A recurrent subject and concern, these days, in the legal and financial advisory to corporations in Macau SAR, is that of addressing the requirements imposed by Section 206 of the Commercial Code for when the company’s net asset value (NAV) drops below half the value of its capital.
Aside from the ‘traditional’ solutions of capital reduction/increase, quasi capital, asset revaluation and measures of a similar nature, it is worth noting that the issuance of perpetual bonds, whilst remaining one of the least used solutions, may in the circumstances, prove to be an excellent alternative.

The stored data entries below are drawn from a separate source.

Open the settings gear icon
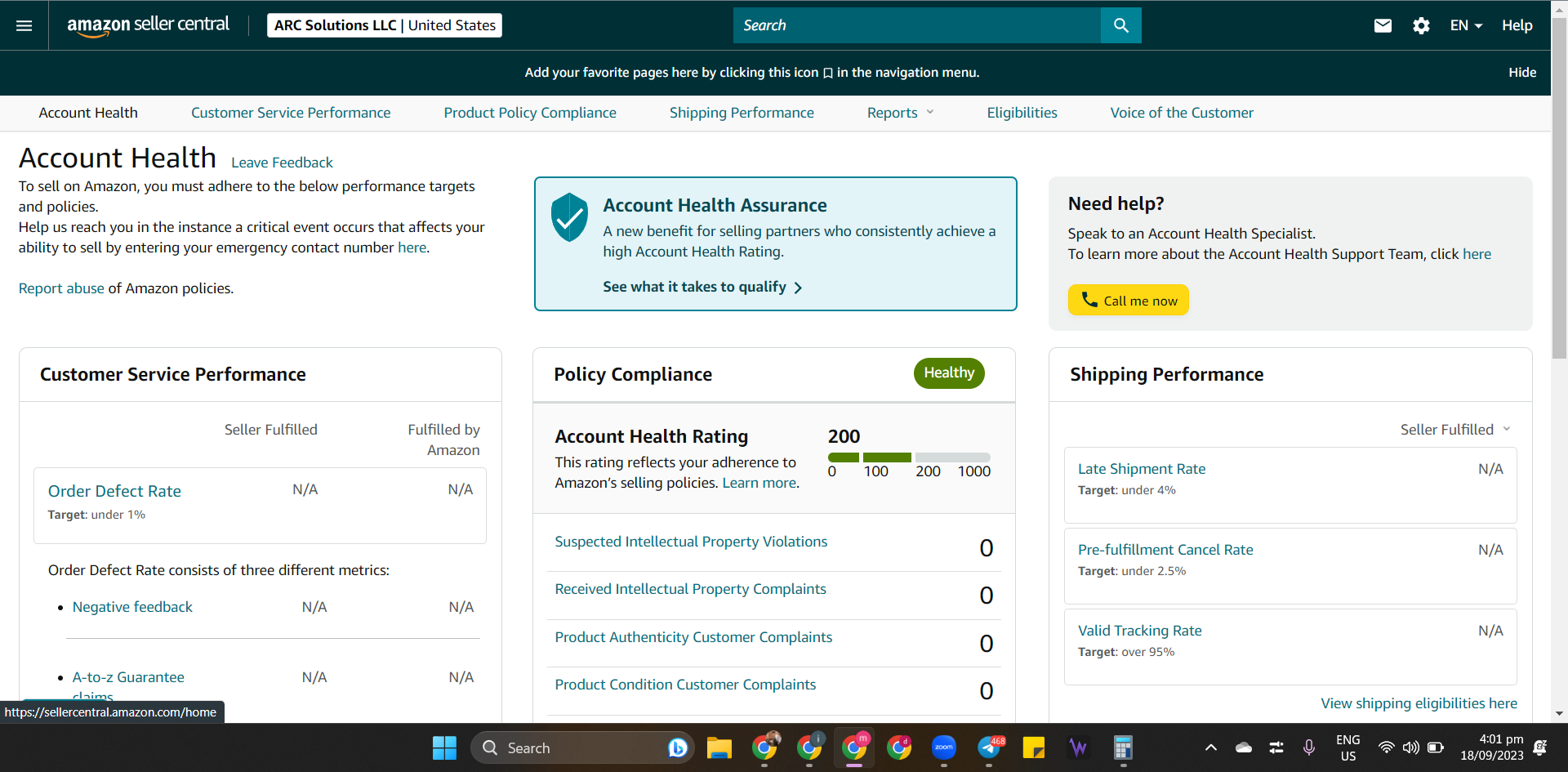This screenshot has width=1568, height=772. tap(1421, 25)
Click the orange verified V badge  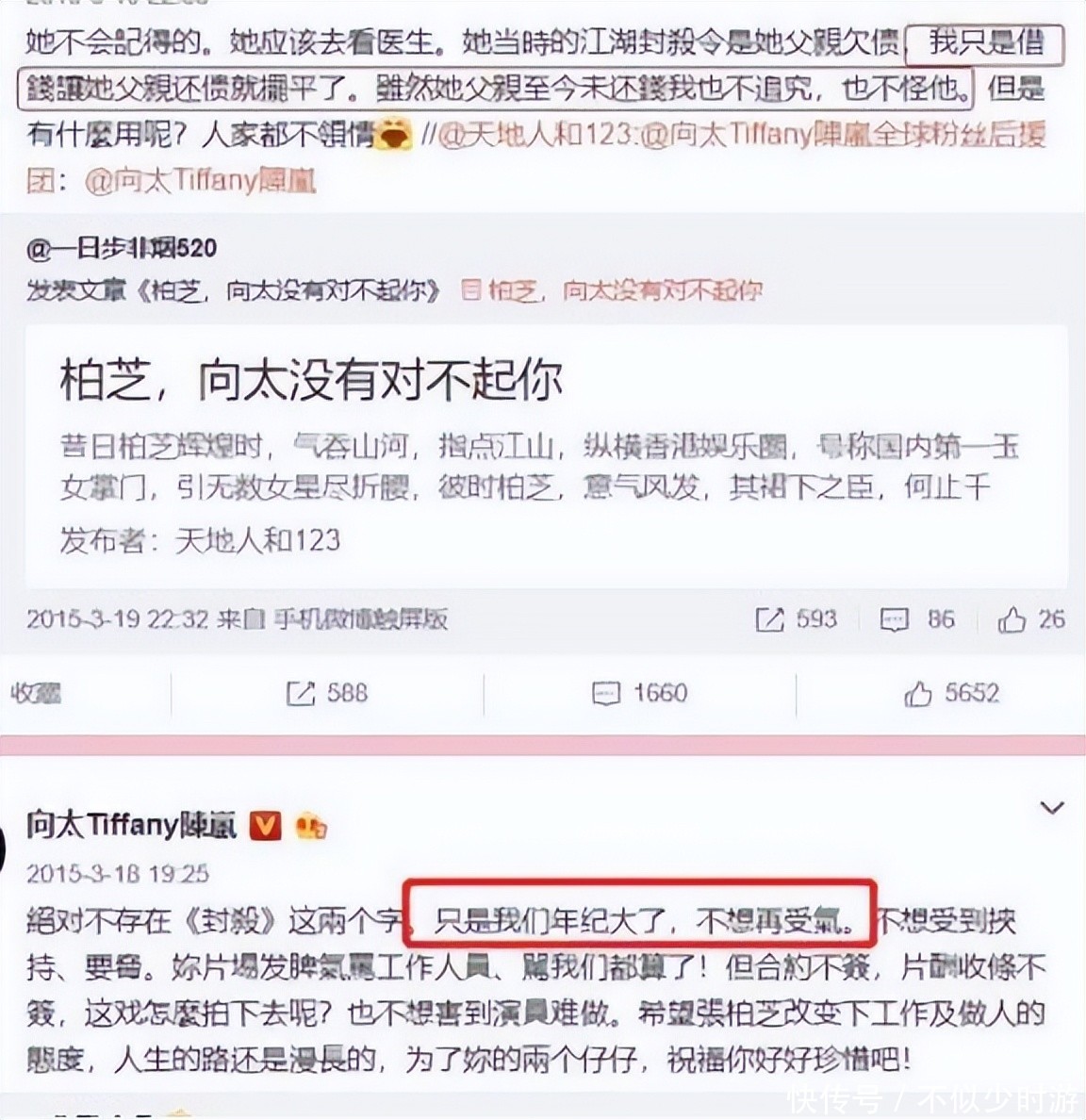point(264,826)
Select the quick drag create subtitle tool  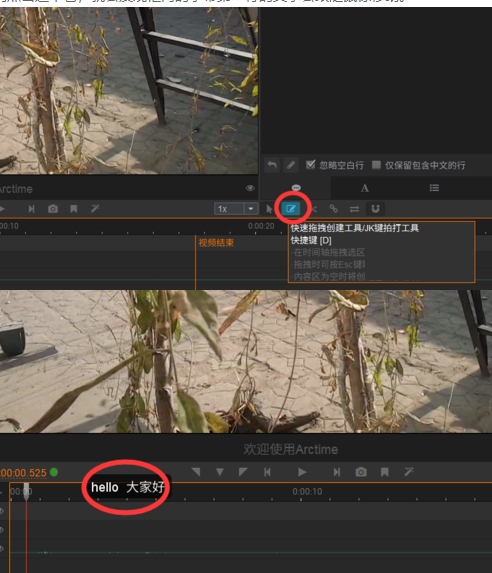291,209
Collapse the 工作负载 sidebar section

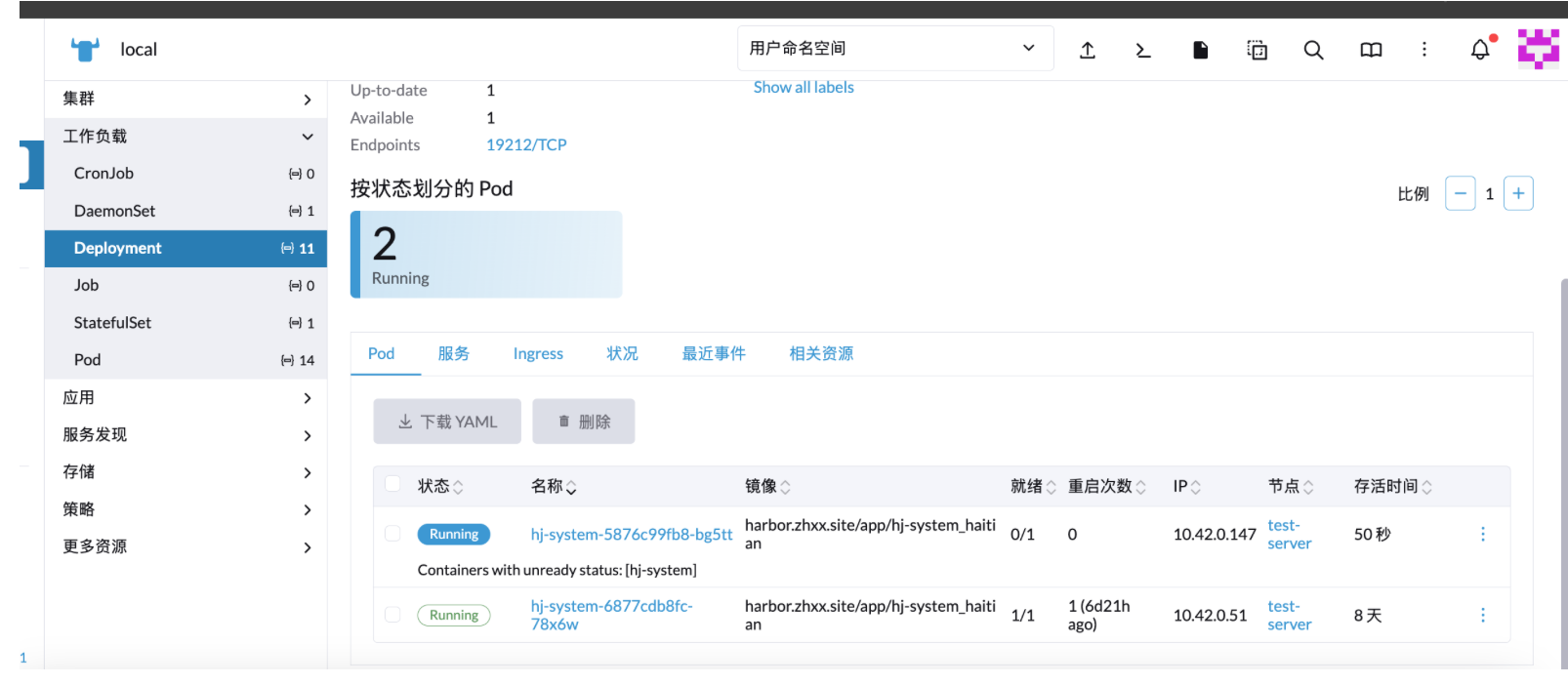point(186,137)
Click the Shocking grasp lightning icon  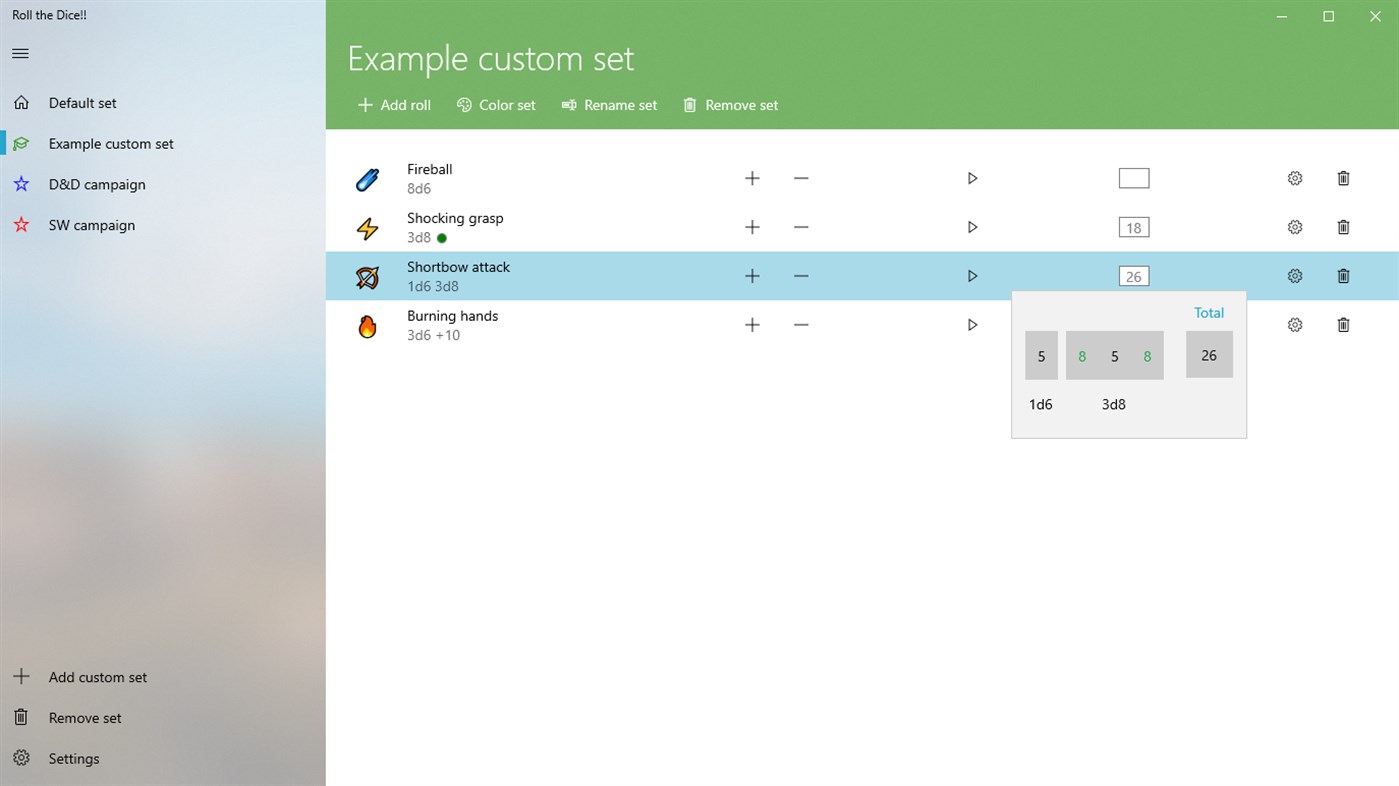tap(367, 228)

Perpetual bonds are considered an equity instrument whose issuance contributes positively for the NAV of the company, as unequivocally demonstrated in paragraphs 16(a), 16(b) and AG13 of International Accounting Standard 32 (applicable in the Macau SAR ex vi the Administrative Regulation of the Chief Executive No. 42/2020);
From the perspective of the equity holders, the advantage may be considerable, given its (at least theoretical) non-diluting effect on shareholders who may not be willing or able to subscribe for the injection of new funds, whilst offering guaranteed remunerations prospect for the subscribing equity holders.
The issuance of perpetual bonds may be enacted by the means of a public subscription or a private placement. In the first case, the procedure must be done by a local underwriting agency in accordance with the Decree-law No. 32/93/M and the Circular No. 009/B/2019-DSB/AMCM of the Monetary Authority of Macao, with the final approval of the Chief Executive. Private placements are simply subject to compliance with the relevant provisions in the Commercial Code, and may be extraordinarily advantageous as part of an overall financing restructuring for private companies.